For reward-checking accounts, where most now give ~4.01% for first $25k, how do they make money off of me when I use their debit for credit purchases at no more than $5.30 each (lunch or small items)? To get my cash, I use BankofAmerica ATMs and pay $2 ATM fee to get $20 a time. I repeat as often as I need cash. I went on vacation and an ATM machine fee was $5. The reward-checking refunded me all of these ATM fees. If I went to that ATM machine fee within the last 3 days of my qualifying month cycle and withdrew the minimum $20 for 25 times to reach my daily maximum ATM cash withdrawal, then how does the bank make money if they're refunding me $125 in ATM fee refunds (they dont have a monthly limit, yet)???
Banking Guy
Banking Guy   |     |   Comment #7
I have more discussion on this issue in my post on the math behind reward checking. Reward checking depends on an average customer who spends a lot with his/her debit card and who maintains balances well below the caps. Also, it depends on the average customer not incurring too many fees at ATMs.

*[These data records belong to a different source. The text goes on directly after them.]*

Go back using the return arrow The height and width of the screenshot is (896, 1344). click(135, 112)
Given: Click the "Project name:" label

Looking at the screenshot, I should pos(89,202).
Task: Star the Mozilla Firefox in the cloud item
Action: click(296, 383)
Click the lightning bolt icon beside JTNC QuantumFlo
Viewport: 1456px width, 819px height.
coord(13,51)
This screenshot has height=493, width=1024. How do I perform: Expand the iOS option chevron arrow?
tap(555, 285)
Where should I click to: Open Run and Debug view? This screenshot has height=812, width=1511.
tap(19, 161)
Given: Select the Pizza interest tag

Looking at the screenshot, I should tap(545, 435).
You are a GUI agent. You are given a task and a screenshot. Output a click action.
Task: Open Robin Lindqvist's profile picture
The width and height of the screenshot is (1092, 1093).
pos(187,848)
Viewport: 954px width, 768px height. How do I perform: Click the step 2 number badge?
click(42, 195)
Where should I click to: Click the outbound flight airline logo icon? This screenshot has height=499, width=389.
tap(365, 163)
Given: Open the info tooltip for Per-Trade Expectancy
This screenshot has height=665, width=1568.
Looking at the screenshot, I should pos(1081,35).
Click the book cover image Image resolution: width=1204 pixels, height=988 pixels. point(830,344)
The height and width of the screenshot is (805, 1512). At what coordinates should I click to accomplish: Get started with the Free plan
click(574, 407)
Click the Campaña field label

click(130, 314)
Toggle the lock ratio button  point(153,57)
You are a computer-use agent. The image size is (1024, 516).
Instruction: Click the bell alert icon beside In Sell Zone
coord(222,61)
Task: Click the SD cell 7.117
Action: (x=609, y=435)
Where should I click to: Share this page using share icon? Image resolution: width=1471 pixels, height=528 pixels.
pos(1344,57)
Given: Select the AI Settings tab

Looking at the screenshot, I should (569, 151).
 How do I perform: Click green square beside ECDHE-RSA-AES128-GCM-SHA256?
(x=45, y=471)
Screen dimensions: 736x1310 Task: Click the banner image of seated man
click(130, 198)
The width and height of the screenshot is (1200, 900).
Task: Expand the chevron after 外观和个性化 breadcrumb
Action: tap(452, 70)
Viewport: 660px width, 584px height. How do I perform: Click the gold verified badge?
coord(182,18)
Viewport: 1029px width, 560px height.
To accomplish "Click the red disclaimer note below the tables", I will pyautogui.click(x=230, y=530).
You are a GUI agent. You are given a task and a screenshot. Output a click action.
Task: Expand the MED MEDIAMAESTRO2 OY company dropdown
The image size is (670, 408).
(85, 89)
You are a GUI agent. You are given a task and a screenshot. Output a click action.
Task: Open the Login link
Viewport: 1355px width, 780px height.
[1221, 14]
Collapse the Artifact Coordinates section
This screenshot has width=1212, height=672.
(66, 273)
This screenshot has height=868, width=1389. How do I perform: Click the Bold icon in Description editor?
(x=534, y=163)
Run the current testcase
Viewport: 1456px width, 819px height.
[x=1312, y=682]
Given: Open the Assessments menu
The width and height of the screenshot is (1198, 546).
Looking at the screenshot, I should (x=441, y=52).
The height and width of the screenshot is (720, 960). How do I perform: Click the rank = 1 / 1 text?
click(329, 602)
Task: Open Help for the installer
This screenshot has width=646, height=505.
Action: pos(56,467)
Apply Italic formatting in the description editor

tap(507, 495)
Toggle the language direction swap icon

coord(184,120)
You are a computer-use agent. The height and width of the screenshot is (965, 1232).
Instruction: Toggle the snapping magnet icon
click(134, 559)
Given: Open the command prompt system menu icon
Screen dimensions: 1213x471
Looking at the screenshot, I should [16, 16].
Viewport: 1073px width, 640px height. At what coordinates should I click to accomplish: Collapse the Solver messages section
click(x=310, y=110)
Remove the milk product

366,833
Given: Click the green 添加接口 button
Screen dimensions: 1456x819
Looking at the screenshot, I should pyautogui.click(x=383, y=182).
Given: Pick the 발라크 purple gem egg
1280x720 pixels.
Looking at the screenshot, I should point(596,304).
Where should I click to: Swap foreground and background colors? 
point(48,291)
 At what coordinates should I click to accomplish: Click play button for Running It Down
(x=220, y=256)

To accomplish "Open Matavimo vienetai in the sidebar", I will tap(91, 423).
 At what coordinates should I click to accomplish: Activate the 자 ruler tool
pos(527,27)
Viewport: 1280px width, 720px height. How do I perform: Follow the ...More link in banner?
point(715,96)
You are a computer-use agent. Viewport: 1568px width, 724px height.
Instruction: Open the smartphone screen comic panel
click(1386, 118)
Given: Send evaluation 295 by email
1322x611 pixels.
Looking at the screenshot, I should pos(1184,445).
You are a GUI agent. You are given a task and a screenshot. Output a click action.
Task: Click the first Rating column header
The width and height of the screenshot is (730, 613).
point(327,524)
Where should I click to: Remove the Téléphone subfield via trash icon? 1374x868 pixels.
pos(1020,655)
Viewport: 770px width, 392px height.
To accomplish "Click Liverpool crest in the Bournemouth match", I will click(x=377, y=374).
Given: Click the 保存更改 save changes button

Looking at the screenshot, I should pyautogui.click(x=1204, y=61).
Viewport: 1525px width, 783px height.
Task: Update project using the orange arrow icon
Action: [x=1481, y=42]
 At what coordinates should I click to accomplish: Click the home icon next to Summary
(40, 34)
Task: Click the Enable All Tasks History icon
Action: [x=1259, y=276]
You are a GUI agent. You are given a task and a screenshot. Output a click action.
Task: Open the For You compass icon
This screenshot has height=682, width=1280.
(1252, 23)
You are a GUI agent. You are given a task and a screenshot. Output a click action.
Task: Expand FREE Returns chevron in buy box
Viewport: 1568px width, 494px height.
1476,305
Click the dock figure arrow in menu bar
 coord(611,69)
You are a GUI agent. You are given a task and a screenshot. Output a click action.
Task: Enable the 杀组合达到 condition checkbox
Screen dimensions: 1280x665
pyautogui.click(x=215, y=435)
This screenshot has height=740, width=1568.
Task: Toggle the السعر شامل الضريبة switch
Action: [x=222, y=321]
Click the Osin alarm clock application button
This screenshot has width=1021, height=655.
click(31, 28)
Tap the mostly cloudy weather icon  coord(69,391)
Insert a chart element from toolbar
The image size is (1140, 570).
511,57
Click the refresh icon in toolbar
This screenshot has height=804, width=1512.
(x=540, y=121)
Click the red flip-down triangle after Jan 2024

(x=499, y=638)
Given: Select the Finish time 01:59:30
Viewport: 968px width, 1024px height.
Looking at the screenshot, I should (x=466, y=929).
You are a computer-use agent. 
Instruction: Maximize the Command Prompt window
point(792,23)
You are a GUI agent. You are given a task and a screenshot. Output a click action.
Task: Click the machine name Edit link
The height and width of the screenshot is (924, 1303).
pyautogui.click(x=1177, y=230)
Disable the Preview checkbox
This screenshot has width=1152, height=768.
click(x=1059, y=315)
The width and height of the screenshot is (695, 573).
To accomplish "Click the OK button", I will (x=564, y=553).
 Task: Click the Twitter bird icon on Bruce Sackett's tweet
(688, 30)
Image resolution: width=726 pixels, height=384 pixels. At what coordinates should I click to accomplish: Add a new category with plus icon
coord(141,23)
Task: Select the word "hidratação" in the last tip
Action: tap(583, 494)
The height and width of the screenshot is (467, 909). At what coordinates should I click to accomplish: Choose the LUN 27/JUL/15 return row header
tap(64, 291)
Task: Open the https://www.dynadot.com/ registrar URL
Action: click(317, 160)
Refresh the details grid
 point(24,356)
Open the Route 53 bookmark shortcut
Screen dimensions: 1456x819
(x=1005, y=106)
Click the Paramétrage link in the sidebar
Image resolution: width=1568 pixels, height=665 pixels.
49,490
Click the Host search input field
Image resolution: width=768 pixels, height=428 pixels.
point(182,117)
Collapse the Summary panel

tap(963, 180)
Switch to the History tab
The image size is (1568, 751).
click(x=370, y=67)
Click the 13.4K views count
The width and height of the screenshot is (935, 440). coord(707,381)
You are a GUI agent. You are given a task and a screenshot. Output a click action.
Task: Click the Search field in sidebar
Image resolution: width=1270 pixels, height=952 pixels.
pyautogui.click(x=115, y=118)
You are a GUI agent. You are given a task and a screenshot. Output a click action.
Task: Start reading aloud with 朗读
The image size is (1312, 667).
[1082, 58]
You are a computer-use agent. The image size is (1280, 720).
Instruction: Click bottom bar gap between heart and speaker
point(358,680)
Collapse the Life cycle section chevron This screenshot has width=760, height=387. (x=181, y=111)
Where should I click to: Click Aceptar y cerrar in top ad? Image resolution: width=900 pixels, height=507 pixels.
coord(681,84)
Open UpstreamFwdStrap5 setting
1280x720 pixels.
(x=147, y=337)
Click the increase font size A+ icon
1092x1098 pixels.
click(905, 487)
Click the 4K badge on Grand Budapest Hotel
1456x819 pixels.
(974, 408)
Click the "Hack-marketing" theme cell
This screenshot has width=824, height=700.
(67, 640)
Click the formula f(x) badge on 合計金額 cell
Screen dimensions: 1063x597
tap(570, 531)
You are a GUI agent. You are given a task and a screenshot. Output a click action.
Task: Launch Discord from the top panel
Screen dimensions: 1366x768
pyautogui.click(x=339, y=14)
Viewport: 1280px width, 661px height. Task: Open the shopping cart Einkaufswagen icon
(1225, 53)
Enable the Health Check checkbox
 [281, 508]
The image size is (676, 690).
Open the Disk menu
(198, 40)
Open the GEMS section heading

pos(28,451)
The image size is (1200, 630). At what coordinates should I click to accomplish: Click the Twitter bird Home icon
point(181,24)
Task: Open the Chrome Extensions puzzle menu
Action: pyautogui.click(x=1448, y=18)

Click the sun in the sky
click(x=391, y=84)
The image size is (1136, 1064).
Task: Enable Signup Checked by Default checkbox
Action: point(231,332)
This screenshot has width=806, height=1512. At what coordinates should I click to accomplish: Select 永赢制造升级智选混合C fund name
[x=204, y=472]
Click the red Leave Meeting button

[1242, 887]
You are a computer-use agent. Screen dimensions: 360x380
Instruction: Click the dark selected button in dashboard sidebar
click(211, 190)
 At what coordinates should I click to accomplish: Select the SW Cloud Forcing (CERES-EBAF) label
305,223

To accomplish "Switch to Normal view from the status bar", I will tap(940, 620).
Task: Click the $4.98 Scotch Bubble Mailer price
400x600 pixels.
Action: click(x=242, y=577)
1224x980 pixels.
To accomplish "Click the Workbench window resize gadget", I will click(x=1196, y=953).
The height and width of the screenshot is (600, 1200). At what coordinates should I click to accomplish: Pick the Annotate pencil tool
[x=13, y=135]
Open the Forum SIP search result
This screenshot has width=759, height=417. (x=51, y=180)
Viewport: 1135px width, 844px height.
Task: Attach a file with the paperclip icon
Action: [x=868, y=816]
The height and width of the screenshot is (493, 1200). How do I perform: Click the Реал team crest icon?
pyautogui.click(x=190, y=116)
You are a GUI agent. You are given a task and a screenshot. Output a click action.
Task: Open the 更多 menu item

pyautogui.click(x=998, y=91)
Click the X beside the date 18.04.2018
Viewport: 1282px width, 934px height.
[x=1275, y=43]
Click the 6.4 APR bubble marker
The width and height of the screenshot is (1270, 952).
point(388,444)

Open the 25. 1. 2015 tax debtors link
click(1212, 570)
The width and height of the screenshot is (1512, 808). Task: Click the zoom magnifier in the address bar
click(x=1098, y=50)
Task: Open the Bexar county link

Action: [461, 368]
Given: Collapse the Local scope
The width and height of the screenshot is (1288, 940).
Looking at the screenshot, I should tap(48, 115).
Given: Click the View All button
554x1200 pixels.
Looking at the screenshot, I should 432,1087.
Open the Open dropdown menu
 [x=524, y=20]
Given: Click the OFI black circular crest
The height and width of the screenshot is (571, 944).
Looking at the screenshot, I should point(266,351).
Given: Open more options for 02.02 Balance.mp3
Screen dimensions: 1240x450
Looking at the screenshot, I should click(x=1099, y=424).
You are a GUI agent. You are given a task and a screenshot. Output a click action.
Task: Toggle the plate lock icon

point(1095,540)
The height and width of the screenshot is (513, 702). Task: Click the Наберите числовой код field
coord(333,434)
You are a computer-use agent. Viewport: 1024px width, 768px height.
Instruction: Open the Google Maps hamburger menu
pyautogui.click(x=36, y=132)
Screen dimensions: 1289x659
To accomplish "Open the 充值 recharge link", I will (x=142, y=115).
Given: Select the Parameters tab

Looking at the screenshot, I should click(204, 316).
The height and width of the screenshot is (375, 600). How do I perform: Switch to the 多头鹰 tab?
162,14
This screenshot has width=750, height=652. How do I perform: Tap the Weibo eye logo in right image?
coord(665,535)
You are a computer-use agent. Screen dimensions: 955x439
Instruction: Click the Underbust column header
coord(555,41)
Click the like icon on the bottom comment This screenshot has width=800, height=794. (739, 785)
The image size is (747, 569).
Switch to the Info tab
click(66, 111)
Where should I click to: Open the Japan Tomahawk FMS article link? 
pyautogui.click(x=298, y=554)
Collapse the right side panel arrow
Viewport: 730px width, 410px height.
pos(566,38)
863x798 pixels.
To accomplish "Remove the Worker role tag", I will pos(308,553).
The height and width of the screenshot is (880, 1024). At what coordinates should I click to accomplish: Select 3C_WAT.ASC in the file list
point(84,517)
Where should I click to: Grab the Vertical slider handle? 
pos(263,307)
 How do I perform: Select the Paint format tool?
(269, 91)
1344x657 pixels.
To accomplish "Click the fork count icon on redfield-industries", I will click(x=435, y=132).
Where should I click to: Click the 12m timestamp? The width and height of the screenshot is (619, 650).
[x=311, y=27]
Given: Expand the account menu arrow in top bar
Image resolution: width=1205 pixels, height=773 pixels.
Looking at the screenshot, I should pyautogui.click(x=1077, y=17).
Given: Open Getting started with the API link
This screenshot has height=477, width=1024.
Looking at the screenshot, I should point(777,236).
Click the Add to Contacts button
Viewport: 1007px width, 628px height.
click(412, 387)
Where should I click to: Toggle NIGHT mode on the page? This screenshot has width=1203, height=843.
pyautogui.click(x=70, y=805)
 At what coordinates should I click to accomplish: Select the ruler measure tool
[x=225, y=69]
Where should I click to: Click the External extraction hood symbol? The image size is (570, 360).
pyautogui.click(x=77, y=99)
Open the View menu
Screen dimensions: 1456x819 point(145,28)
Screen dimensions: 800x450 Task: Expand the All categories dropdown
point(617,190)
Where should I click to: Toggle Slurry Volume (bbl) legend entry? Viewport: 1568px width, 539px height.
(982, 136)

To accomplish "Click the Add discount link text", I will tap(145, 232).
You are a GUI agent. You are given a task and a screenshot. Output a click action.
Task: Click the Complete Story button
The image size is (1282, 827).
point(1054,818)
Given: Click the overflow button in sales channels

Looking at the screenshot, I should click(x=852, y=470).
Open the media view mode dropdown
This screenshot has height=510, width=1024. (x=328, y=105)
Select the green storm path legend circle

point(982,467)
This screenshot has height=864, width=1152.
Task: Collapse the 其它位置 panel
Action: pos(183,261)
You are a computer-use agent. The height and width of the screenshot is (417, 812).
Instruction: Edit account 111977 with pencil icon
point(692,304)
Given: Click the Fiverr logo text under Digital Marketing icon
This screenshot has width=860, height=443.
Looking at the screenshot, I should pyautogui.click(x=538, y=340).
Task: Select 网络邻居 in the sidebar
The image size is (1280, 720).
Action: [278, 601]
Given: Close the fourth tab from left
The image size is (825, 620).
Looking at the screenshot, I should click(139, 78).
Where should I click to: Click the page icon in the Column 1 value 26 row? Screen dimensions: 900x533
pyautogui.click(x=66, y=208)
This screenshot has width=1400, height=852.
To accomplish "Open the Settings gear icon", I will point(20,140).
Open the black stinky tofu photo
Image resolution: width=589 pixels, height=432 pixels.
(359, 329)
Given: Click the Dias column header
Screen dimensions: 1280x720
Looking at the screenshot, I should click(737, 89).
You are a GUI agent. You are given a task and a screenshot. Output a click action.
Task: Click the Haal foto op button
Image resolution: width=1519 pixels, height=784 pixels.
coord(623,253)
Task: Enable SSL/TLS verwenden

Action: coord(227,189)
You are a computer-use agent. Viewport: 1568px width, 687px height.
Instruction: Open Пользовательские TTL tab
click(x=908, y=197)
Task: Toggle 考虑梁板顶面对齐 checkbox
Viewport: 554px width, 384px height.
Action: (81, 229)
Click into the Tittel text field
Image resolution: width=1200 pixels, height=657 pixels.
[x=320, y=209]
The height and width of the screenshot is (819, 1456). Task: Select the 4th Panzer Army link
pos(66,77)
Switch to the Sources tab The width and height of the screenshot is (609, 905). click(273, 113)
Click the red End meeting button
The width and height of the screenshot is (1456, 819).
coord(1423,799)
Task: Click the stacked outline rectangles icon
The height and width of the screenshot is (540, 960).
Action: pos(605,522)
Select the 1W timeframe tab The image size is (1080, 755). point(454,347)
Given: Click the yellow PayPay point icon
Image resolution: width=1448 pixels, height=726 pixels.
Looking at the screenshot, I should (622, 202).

It can handle a few costly customers, but the average is what's important.

Several banks have put in place monthly limits to the ATM fee refunds. Since no one but the ATM owners profit from ATM fees, it makes sense to use ATMs carefully to help your bank keep costs down which should help them keep the rates high.
Anonymous   |     |   Comment #8
Anonymous 11.43a doesn't make sense: True, most reward checking ATM daily limits are $500; BUT, that means you can't go over! Even $1 over, the transaction will not be allowed for that day!! So, s/he only allowed 20 ATM transactions for $20 each per day. BUT, if s/he is so loyal to a ridiculous ATM that charges $5, then why not just open an account with the owners of that ATM as a secondary account?!? (unless it's those casino atms?) Don't ruin overabuse the unlimimted nationwide ATM refunds for the rest of us!

Regarding s/he free checking account, while you have $5 in your account, the bank is making ~5.5% on roughly 10x that amount in "float" by lending. They spent $50 bonus for your business. When you had $100 in the account, they were earning more. Even if it was just for 7 days. They spent $2-4 for your 1st 100-200 free checks (if it applies). They spend $0.04 for their stationary monthly statements, inserts, and laser printer ink. You say it costs $0.334 per month for mailing statements. That's $4.488 per year, not including the $50 bonus and free 1st checks or others, if applies. If you keep the account open long enough, then they will make money off of your account. Yes, even if you just keep $1. Others may explain. But, be diligent if your bank suddenly decides to have extra fees added.

Lastly, it's the "careless customers", ones who forgot that their credit purchase with debit card will post on the day of the transaction and forgot that their auto-payment was made the same day to cause overdraft fees. The list of carelessness by anyone can be numerous mishaps.
Anonymous   |     |   Comment #9
It also dont make sense for YOU to lend money to the ATM owner for their ATM fees just to get it back from your bank account. YOU'RE losing interest on your money. I dont care if you did it "within the last 3 days of my qualifying month cycle".